Problem description:
Could you print every line from the first one of the records below through the line containing "Click the Discard", with both included and nothing else?

(Collected data)
━━━━━━━━━━━━━━━━━━━━━━━━━━━━━━
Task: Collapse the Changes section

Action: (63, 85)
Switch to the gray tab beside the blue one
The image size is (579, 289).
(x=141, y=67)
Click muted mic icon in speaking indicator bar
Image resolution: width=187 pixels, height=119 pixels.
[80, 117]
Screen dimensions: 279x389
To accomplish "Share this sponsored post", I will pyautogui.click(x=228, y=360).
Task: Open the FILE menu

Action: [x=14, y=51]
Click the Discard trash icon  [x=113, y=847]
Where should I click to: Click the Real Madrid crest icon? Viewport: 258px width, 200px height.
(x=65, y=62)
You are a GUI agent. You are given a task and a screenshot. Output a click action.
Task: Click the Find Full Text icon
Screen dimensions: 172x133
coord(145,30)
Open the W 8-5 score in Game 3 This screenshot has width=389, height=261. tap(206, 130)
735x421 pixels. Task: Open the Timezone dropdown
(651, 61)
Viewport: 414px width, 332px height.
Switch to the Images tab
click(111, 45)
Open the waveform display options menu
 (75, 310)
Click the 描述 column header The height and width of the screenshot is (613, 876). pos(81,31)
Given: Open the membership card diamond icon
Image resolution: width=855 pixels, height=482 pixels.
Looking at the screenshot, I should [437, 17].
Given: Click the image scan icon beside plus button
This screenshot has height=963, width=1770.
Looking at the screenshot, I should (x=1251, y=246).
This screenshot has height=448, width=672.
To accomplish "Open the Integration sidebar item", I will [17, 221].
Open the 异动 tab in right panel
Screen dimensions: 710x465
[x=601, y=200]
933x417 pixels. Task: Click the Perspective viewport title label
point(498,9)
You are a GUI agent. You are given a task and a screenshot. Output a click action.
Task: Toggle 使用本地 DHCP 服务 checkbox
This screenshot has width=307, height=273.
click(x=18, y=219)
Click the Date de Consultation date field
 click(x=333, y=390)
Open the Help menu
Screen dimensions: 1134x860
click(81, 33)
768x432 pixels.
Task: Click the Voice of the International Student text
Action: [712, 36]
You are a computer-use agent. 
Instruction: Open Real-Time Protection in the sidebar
━━━━━━━━━━━━━━━━━━━━━━━━━━━━━━
Answer below:
Task: Collapse the Changes section

Action: (63, 85)
Switch to the gray tab beside the blue one
The image size is (579, 289).
(x=141, y=67)
Click muted mic icon in speaking indicator bar
Image resolution: width=187 pixels, height=119 pixels.
[80, 117]
Screen dimensions: 279x389
To accomplish "Share this sponsored post", I will pyautogui.click(x=228, y=360).
Task: Open the FILE menu

Action: [x=14, y=51]
Click the Discard trash icon  [x=113, y=847]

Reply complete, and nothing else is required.